_WHAT TO WORK ON_. Return the records below word for word, from the line containing "This screenshot has height=468, width=594." through the line containing "Action: point(122,204)", including both of those lines.

======== RECORDS FOR THIS TASK ========

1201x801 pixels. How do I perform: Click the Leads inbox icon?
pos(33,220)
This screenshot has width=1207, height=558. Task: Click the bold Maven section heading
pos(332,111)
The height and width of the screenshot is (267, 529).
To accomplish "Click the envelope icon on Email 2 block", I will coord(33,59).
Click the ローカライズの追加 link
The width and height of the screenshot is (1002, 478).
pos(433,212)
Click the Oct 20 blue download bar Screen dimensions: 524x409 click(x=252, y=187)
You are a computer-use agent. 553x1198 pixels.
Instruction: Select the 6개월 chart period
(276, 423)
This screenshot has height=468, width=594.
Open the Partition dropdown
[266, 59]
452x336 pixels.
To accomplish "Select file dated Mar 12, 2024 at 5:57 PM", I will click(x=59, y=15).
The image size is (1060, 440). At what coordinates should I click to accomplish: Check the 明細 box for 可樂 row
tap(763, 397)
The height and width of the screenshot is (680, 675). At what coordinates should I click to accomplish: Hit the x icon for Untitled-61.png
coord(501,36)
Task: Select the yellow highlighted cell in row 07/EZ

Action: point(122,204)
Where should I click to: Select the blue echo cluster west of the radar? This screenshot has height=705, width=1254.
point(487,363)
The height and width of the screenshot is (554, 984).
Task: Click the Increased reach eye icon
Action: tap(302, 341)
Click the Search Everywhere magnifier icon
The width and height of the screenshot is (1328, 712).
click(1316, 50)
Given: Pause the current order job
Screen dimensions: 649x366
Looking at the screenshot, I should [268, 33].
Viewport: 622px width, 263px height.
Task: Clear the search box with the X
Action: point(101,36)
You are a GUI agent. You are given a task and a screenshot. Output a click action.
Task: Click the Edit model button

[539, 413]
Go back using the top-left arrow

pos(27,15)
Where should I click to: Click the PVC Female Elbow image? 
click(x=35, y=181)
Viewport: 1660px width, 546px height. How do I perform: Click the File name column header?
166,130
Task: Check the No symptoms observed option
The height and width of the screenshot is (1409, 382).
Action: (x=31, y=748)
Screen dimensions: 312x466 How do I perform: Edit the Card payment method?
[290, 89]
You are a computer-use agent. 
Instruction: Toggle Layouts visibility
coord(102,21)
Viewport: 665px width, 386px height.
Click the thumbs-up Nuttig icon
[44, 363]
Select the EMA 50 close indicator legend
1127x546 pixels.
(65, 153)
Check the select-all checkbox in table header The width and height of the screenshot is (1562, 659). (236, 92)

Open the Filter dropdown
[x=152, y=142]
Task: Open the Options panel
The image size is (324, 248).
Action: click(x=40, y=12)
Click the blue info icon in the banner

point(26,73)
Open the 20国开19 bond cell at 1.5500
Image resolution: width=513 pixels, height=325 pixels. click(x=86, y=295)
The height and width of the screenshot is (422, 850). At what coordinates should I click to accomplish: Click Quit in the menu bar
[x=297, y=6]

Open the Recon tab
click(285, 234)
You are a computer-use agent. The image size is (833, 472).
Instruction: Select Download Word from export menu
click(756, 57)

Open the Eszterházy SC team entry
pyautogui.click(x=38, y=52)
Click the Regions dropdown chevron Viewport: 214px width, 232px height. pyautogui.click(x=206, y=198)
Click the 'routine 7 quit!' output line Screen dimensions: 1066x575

========

_COMPLETE RESPONSE_.
This screenshot has height=468, width=594.
Open the Partition dropdown
[266, 59]
452x336 pixels.
To accomplish "Select file dated Mar 12, 2024 at 5:57 PM", I will click(x=59, y=15).
The image size is (1060, 440). At what coordinates should I click to accomplish: Check the 明細 box for 可樂 row
tap(763, 397)
The height and width of the screenshot is (680, 675). At what coordinates should I click to accomplish: Hit the x icon for Untitled-61.png
coord(501,36)
Task: Select the yellow highlighted cell in row 07/EZ

Action: point(122,204)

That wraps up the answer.